Я очень скучала по дому, то и дело обгорала на солнце и постоянно плакала. Чем вызывала дикое раздражение пионервожатых и старших ребят из отряда. Слезы текли из меня во время завтрака - в манную кашу, во время плавания - в море, и даже во сне - в подушку.

     "Я жыву харашо, - выводила я огромными печальными каракулями в очередном письме домой, - тут летают пчелы и очень жарко. Косы мне заплетают вожатые Нина Семеновна и Галя. Я дружу с Олей. Павлик на меня обзываеца "жиртрестом". Мы купаемся. Но я еще не плаваю. Нам показывают кино. А еще я все время плачу. Цылую вас, мои дорогие и жылаю вам щастья.Ваша дочка Жана."

 Эти письма, залитые своими и мамиными слезами, я перечитываю иногда, и всякий раз сердце мое сжимается от невыносимого детского горя.

                * * *
 
      Но ребячья психика очень пластична.

 Постепенно я привыкла к обстановке и перестала докучать всем своим нытьем. И  однажды даже  вызвалась спеть на отрядной вечеринке песню о дружбе народов - про "белых, и черных, и желтых ребят". С тех пор туда, где надо было петь - на всяческие конкурсы и смотры- выдвигали именно меня.

    Вожатая Нина Семеновна научила меня выстраивать “второй голос”, и я с удовольствием выводила со сцены: “Гуси прилетели. Возле моря сели. Искупаться в море синем гуси захотели.”

 А  рядом со мной стояла длиннокосая и длинноногая Оля Бухарам, победительница лагерного конкурса красоты, и тоненько пела верхнюю терцию.  Нас долго не отпускали со сцены. Пришлось петь про гусей на "бис".

                * * *

 Через неделю-две я уже знала огромное количество песен. Тогда в лагерях были в моде песни  о Ленине и о пионерах-героях, замученных фашистами.

     “Долго Витя им СУПРОТИВЛЯ-А-А -ЛСЯ !”- с чувством  голосила я на очередном концерте, заламывая руки и  одним глазом наблюдая за залом, -”Он бранил захватчиков, руга-ал! Но внезапно голос оборвался,... и убит был!  ...Витя!! ...Наповал!!!” И, после паузы - тихо-тихо, грустно-грустно: "Голуби.... мои вы милые... улетайте в солнечную вы-ы-ы-сь...Голуби.... вы сизокрылые..... над могилой... Вити... пронеслись...." 
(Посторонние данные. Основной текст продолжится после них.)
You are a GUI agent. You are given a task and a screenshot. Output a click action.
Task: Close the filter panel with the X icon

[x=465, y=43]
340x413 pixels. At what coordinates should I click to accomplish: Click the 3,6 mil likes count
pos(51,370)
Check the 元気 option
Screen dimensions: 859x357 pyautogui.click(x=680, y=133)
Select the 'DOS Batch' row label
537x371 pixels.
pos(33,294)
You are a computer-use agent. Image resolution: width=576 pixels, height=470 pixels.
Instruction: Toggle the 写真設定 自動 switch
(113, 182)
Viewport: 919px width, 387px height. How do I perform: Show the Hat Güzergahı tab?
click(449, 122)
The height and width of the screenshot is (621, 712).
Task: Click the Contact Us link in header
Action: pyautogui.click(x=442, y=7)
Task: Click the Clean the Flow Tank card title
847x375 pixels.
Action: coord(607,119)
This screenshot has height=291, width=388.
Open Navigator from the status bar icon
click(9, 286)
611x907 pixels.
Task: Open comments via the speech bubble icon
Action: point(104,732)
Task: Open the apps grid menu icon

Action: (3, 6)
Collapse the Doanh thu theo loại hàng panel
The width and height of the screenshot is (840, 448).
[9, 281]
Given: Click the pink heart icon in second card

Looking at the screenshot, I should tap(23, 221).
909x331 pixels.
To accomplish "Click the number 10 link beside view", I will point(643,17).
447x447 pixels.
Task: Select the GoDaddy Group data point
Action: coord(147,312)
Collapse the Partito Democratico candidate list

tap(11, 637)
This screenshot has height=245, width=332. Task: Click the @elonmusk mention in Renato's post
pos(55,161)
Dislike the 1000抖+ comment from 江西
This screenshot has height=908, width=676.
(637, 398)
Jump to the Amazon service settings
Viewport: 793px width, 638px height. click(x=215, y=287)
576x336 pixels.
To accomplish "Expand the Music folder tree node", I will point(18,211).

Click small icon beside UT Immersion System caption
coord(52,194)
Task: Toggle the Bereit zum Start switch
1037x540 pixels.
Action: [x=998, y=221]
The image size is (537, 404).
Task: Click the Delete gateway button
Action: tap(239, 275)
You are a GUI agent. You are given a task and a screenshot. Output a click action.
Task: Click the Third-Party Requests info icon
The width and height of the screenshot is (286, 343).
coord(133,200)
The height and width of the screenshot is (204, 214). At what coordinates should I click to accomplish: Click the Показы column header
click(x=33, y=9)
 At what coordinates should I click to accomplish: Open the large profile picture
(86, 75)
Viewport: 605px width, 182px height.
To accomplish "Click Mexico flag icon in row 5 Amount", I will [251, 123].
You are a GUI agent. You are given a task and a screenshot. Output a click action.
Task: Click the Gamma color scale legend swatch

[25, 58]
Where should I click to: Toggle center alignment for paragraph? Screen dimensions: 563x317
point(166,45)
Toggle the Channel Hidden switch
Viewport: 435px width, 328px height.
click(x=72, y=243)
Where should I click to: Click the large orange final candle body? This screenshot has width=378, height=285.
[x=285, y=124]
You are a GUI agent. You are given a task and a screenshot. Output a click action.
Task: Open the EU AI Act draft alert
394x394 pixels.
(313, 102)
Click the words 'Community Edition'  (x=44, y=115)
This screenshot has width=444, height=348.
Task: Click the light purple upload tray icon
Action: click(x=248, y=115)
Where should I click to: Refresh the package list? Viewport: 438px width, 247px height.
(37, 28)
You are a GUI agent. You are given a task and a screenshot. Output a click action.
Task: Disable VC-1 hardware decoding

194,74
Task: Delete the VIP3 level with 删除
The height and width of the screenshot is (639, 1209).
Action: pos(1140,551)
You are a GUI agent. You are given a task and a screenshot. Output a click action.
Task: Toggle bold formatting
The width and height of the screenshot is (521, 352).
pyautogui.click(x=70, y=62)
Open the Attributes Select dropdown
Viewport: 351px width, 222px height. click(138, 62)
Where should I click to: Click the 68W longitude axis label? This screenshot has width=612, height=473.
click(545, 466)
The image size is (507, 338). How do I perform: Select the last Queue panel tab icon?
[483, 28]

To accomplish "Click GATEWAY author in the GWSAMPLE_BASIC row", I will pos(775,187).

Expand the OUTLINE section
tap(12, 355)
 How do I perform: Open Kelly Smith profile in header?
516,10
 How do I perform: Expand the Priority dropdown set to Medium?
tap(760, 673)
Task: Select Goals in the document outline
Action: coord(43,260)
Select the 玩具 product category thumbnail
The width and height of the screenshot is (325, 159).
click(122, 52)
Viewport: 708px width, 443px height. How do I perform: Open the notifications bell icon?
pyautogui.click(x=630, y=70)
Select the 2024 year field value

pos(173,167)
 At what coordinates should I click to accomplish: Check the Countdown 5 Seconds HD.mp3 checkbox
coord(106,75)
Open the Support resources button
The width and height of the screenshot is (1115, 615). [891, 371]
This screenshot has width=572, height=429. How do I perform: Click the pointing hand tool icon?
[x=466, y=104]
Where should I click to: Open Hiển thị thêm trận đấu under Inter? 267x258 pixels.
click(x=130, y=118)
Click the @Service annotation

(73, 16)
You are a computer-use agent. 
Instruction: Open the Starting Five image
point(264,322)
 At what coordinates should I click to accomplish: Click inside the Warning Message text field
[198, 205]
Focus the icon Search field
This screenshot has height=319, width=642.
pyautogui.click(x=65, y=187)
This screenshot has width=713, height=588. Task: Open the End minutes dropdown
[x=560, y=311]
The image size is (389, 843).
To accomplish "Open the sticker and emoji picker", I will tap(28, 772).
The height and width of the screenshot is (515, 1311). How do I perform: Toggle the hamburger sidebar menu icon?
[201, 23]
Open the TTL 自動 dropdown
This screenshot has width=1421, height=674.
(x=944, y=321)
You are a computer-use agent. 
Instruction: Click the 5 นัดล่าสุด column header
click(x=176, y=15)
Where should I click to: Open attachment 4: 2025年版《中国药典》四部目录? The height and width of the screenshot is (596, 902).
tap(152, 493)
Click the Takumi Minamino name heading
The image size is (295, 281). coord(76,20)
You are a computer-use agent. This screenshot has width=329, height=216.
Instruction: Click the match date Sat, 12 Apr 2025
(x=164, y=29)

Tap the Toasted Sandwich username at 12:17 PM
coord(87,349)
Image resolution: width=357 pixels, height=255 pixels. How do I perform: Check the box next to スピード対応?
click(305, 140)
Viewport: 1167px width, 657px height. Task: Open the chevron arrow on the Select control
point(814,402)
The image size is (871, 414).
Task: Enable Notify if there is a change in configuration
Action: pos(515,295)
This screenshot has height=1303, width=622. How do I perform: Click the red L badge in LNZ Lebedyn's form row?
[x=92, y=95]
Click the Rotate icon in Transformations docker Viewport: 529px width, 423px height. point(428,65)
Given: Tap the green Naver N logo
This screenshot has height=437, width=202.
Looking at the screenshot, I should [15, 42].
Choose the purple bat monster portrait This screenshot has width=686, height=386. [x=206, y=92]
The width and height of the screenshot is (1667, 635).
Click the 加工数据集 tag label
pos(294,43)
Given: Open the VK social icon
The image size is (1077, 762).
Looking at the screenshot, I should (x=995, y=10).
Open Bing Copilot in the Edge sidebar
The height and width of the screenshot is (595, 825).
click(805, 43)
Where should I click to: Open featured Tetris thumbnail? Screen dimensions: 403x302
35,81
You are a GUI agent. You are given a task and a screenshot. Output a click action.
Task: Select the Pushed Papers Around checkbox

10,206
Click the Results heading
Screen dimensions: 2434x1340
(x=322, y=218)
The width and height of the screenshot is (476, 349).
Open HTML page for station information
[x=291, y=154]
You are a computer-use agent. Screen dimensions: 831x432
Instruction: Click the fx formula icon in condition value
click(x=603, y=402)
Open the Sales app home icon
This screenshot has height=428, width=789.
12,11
     В глазах  ребят-зрителей стояли  отчаяние и слезы, и сердце мое колотилось от гордости. Мне хлопали изо всех сил. Я ощущала себя великой артисткой. Мне хотелось прыгать от счастья.Но я понимала, что великие артисты не не прыгают, а ведут себя по-царски: я сдержанно кланялась, прижимая руки к груди. Так делала в телевизоре Людмила Зыкина.

                * * *

    Но однажды , во время  прощального “Огонька”,  на сцену выпорхнули две босые загорелые   девочки - близняшки.

     Зазвучала  магнитофонная музыка,  и девочки, красиво взмахивая газовыми шарфами, стали потрясающе танцевать, высоко и плавно вскидывая  смуглые руки и  ноги.

    Когда  девочки остановились и все подумали, что их выступление закончено, они  вдруг подошли к микрофону и запели. Песня была на иностранном языке. Слова звучали звонко и незнакомо , этот чужой язык показался мне гораздо красивее родного  русского.
 
     На магнитофонной записи звенели колокольчики, нежно вторя скрипкам и мандолинам.    Я просто обомлела. Вот это - музыка. Вот это - голоса.  "Настоящие певицы!" - восхищались талантливыми сестренками вожатые,пионеры и повара. "Я тоже буду настоящей певицей," - мучилась я детской завистью.

     Сестренок  тех звали Маша и Аня. Их папа, Евгений Кибкало, был  известным оперным певцом, заслуженным артистом СССР, солистом  Большого Театра. Его дочки были очень талантливы, но артистками не стали.

А я, представьте себе, стала.

      И ту  волшебную песню  выучила наизусть и потом пела везде, где только могла: на московском конкурсе школьников  на Ленинских горах в 75-м, в Кандагаре, Кабуле и Шиндандте в составе концертной бригады советских артистов  в 82-м, на гастролях в Тель-Авиве в 91-м и в чикагском концертном зале  "Миллениум"  в 96-м. Она называется “Санта Лючия”, моя любимая  песня  из детства.